[Analisando Distopias]Toda a sua história: objetos que trazem ao passado e a sua remoção que ameniza a dor, conduzindo ao futuro

Toda a sua história: objetos que trazem ao passado e a sua remoção que ameniza a dor, conduzindo ao futuro

“Toda a sua história” é o nome do episódio de Black Mirror em que pessoas possuem um dispositivo, implantado atrás de suas orelhas, o qual grava tudo o que seus olhos captam, como fossem uma filmadora.

Após Liam desconfiar de que sua esposa, Ffion, o estava traindo, ele resolve obrigá-la a mostrar-lhe suas gravações, vindo a descobrir que ela manteve relações sexuais com ele (e sem preservativo!), o que, inclusive, colocou sua paternidade em dúvida.

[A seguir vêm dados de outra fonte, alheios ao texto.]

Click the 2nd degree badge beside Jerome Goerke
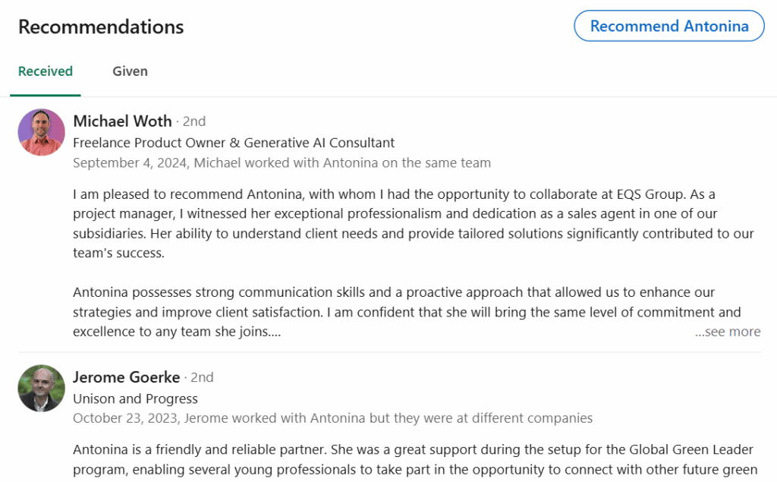This screenshot has height=482, width=777. 202,377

Não lhe restando outra alternativa, Ffion vai embora, deixando Liam inconsolável, pois, apesar da terrível história de traição de sua esposa, ele a amava profundamente, mais que tudo. Desolado, ainda vendo as imagens de sua mulher aonde quer que fosse, ele decide retirar o dispositivo, abdicando da importante ferramenta que a tudo gravava.

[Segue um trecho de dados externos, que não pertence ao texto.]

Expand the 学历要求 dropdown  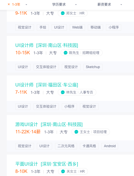(64, 5)
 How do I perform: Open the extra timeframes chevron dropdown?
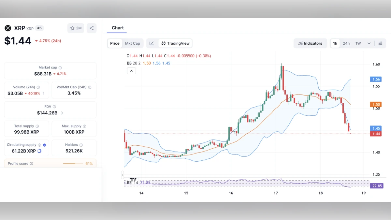[369, 43]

No momento em que ele toma essa decisão, Liam decide entregar tanto as lembranças boas, quanto as ruins, ao poder do tempo, tornando-as perecíveis, como originalmente deveriam ser. Contudo, o super dispositivo apenas seria uma evolução de todos os meios que nós já possuímos para nos prender ao passado (fotos, vídeos, objetos etc), vindo a se potencializar na forma de um implante que gravava todos os instantes vividos, de modo a perpetuar nossas lembranças – algo bom?

De fato, há rostos e momentos que gostaríamos que não se embaçassem em nossas memórias e que fossem vivos como algo que acabou de ocorrer ou como alguém que acabamos de ver a nossa frente. Por outro lado, a dor de momentos ruins ou a raiva de pessoas que nos fizeram mal jamais iriam, por sua vez, se esvair de nossas lembranças, fazendo com que nos tornássemos um cemitério de tristezas ou raivas.

Por fim, ao deixar o tempo agir através da lei natural do esquecimento, o personagem percebeu que abrir mão de tudo aquilo que o fazia lembrar era o remédio para acabar com sua dor.

Abdicar do dispositivo que gravava suas angústias não o faria esquecê-las por completo, mas apagaria seu sofrimento com o tempo.